Available data:

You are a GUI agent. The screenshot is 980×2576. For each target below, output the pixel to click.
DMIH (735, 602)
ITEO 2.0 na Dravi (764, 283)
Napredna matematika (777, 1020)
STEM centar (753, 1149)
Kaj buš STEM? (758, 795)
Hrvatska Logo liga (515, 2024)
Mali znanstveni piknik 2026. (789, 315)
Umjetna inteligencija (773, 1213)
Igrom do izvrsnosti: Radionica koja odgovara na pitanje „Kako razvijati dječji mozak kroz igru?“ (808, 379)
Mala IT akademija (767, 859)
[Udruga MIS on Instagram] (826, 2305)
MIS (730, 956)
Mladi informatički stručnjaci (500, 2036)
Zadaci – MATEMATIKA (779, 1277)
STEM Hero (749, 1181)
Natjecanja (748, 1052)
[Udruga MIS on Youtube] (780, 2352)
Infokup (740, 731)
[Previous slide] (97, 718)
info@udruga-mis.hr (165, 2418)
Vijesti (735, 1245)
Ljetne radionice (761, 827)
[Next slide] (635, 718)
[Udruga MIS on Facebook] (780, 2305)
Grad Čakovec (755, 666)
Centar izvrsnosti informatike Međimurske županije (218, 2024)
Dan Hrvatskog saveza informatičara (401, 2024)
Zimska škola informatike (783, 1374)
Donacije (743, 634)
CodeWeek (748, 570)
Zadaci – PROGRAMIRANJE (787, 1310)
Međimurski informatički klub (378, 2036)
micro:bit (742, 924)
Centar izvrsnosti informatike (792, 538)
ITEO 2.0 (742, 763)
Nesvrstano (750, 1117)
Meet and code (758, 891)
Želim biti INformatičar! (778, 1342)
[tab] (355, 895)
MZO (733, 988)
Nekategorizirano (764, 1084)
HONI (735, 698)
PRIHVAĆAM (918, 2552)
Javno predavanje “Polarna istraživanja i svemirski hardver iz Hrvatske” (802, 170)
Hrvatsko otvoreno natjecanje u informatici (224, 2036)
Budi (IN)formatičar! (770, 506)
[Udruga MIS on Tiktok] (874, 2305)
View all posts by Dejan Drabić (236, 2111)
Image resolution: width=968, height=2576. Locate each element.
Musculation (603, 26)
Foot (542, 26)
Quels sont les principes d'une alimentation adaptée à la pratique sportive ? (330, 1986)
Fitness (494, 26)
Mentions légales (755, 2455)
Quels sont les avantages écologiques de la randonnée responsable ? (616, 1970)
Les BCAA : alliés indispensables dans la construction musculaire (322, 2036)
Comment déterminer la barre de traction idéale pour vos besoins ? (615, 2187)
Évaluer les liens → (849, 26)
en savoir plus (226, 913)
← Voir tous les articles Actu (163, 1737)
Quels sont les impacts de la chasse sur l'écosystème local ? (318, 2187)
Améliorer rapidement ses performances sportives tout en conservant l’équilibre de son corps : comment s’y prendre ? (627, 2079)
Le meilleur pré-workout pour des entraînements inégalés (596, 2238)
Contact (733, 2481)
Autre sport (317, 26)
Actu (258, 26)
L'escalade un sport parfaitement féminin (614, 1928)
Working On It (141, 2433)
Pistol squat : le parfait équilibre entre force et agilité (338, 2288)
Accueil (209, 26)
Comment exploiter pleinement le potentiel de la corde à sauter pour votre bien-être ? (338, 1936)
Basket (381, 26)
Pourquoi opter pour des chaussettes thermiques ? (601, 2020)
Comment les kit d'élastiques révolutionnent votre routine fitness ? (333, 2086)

Task details: Using the records above, report each line that contains the word "izvrsnosti" by copying it.

Exercise response:
Igrom do izvrsnosti: Radionica koja odgovara na pitanje „Kako razvijati dječji mozak kroz igru?“ (808, 379)
Centar izvrsnosti informatike Međimurske županije (218, 2024)
Centar izvrsnosti informatike (792, 538)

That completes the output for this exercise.